• _DATA SUPPLIED_:
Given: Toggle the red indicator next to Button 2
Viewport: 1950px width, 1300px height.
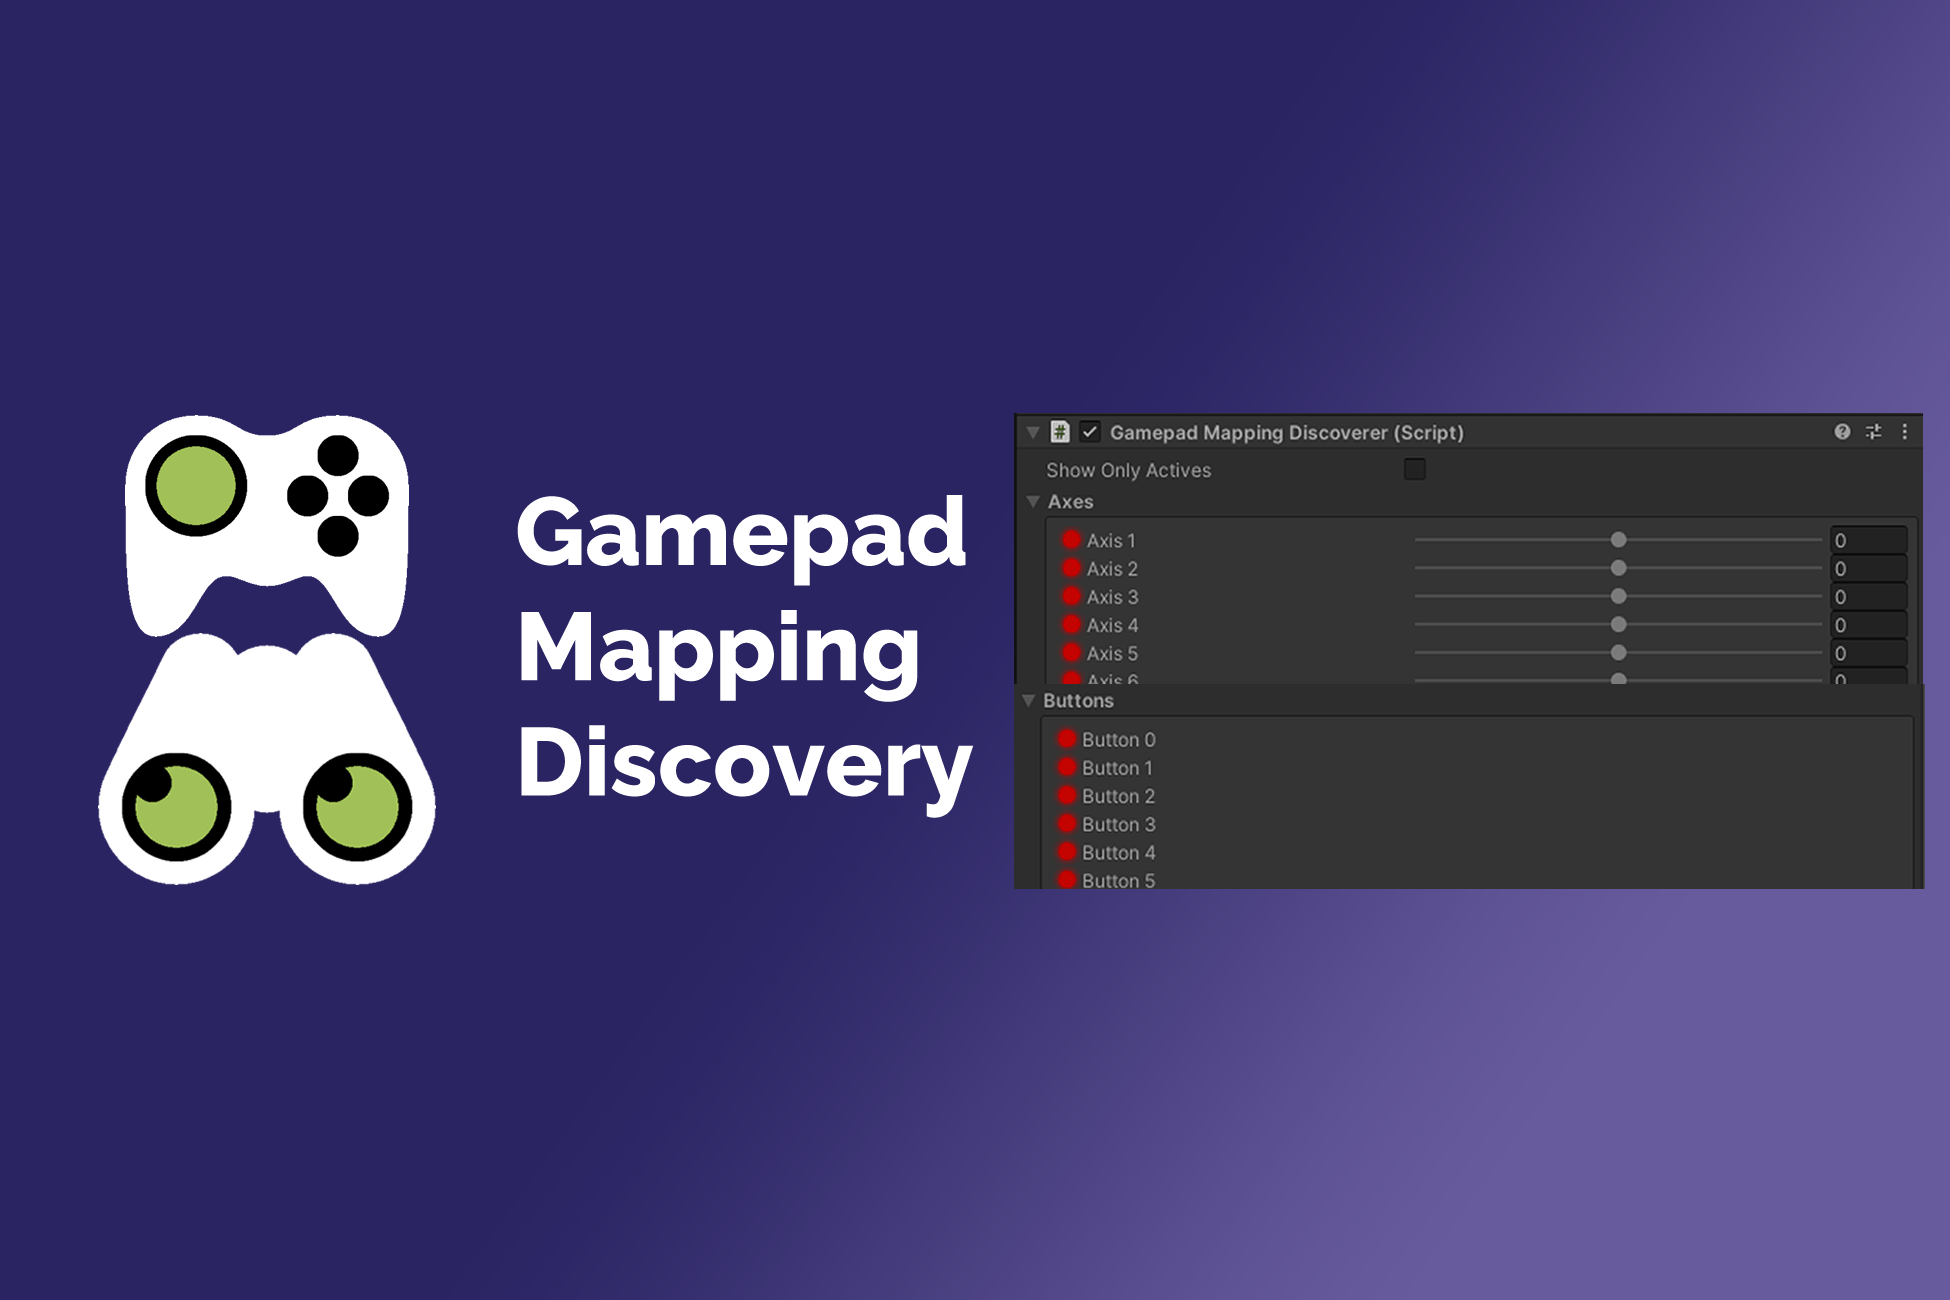Looking at the screenshot, I should [x=1066, y=797].
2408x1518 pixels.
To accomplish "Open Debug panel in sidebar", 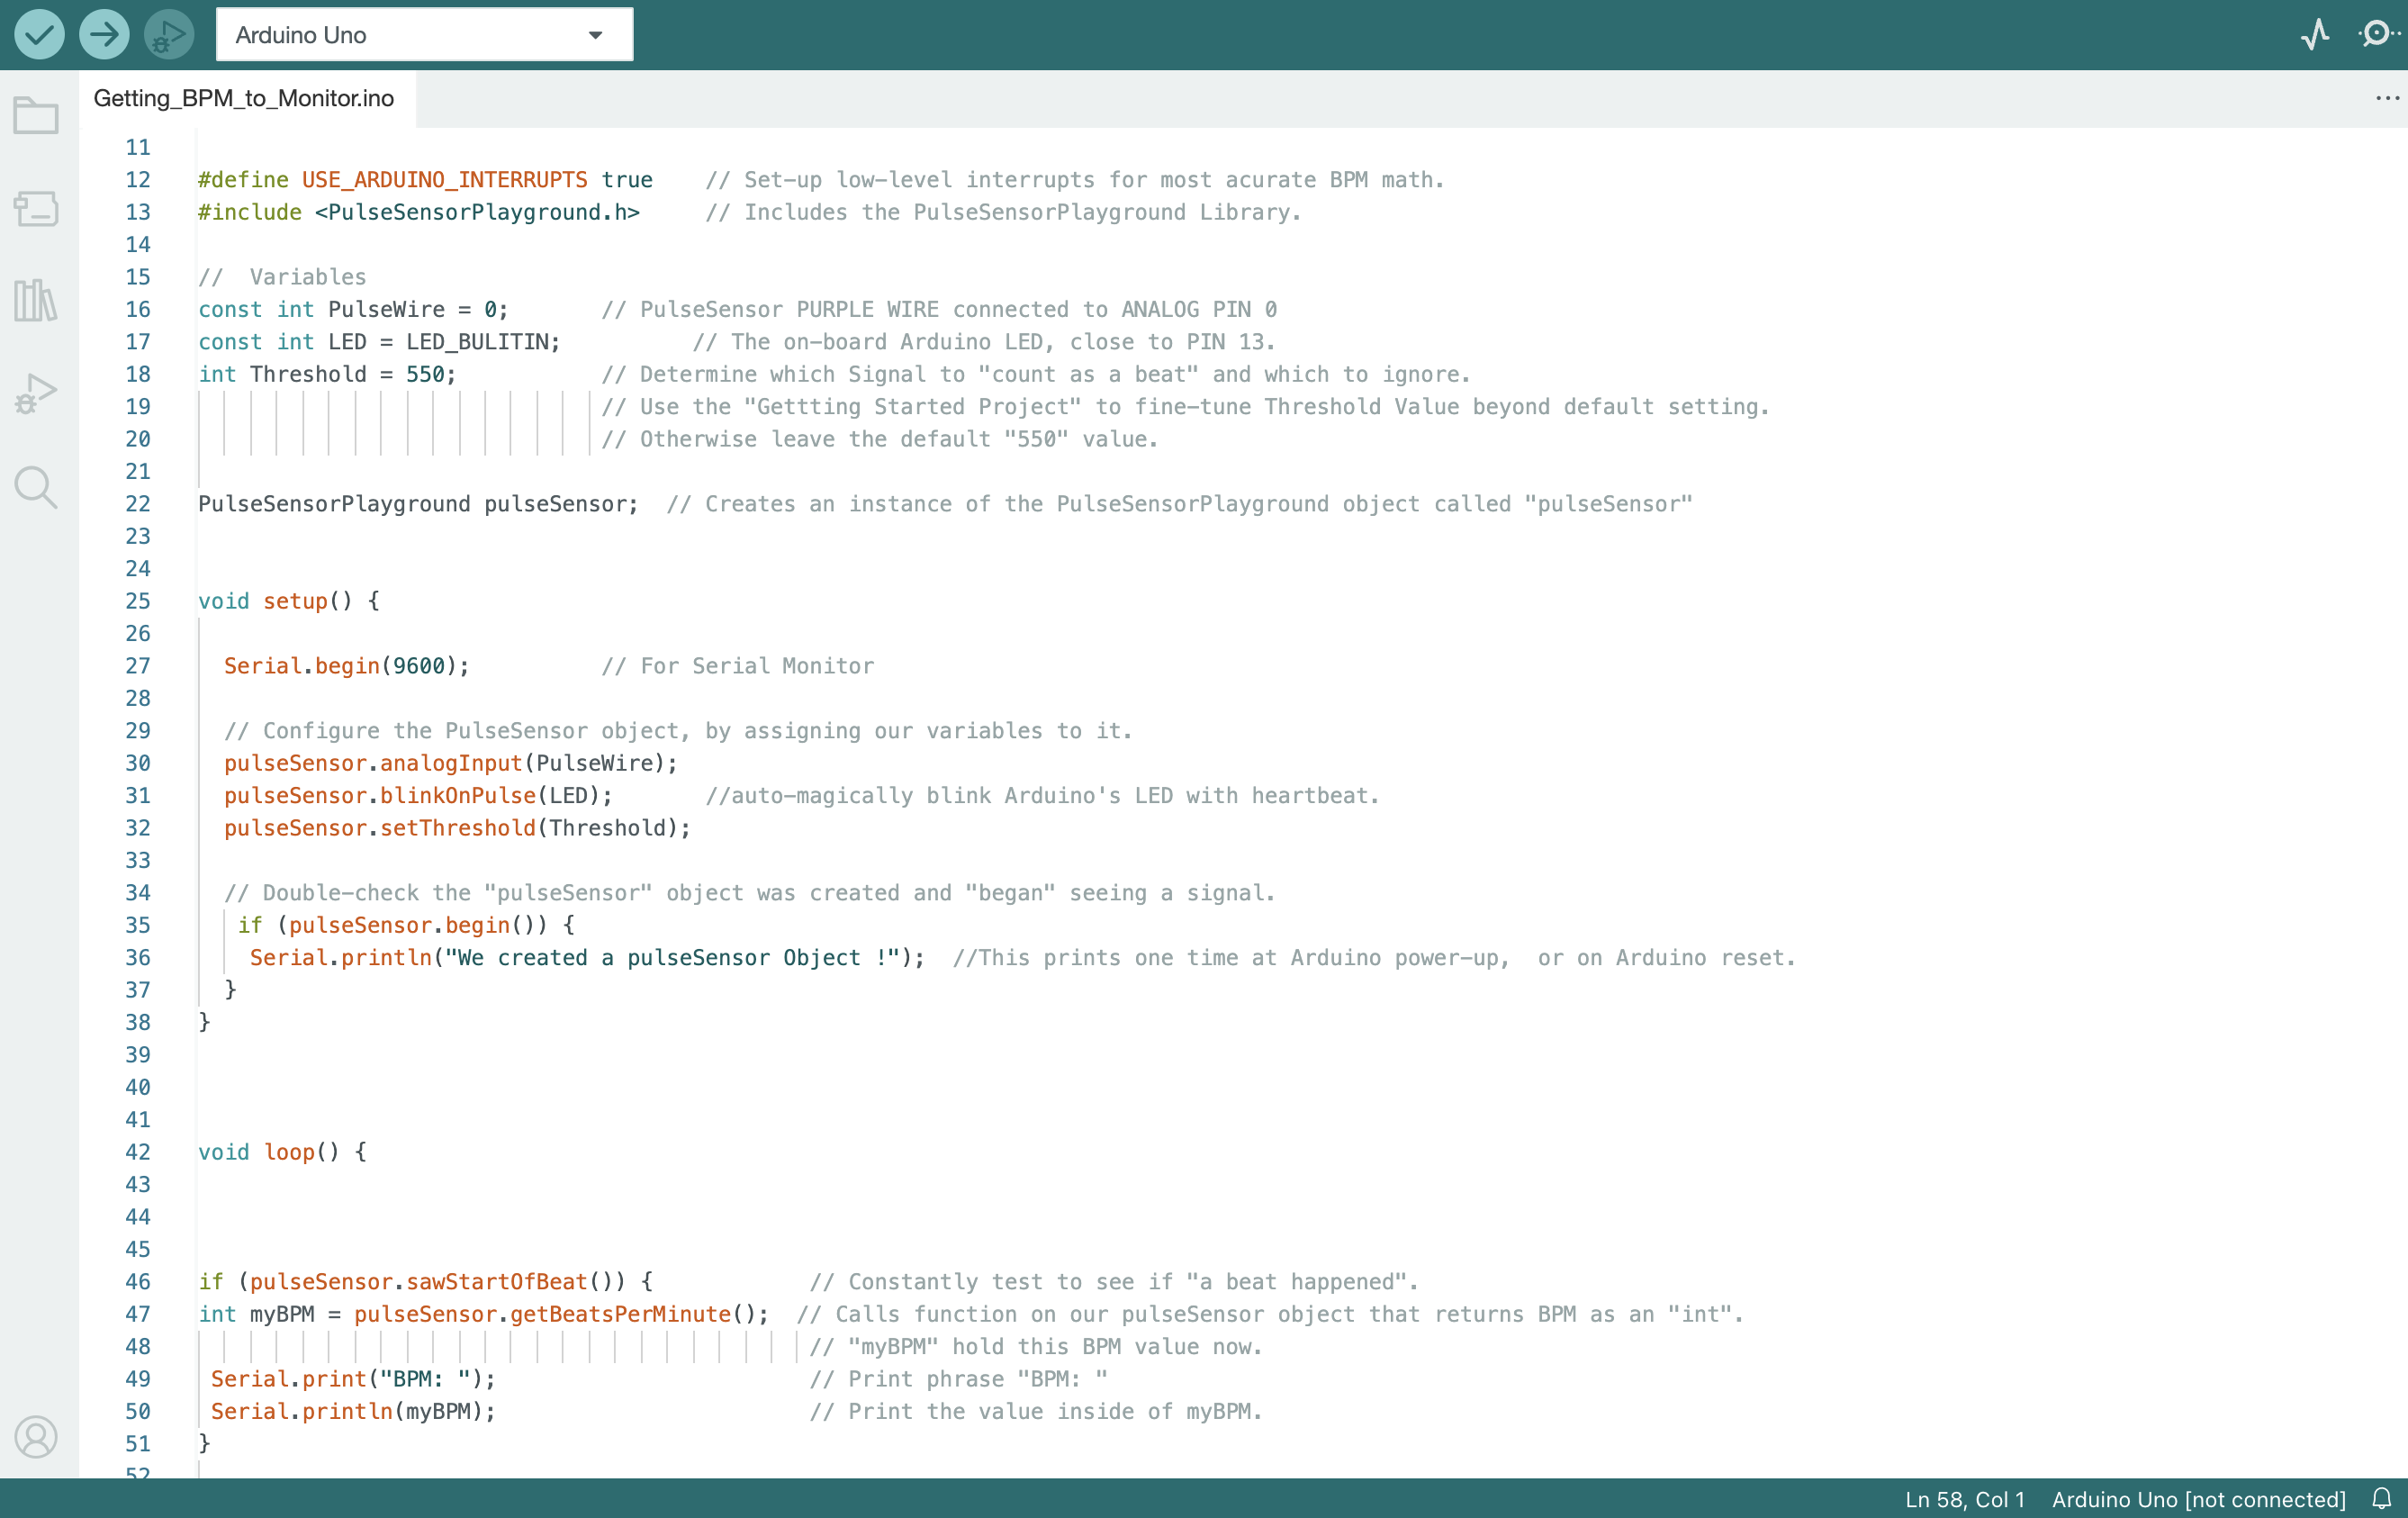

• _PROBLEM TO SOLVE_:
Copy out the data above word for word, leaving out the pictures.

• _RESPONSE FOR THIS EXERCISE_:
Given: Toggle the red indicator next to Button 2
Viewport: 1950px width, 1300px height.
Looking at the screenshot, I should [x=1066, y=797].
2408x1518 pixels.
To accomplish "Open Debug panel in sidebar", 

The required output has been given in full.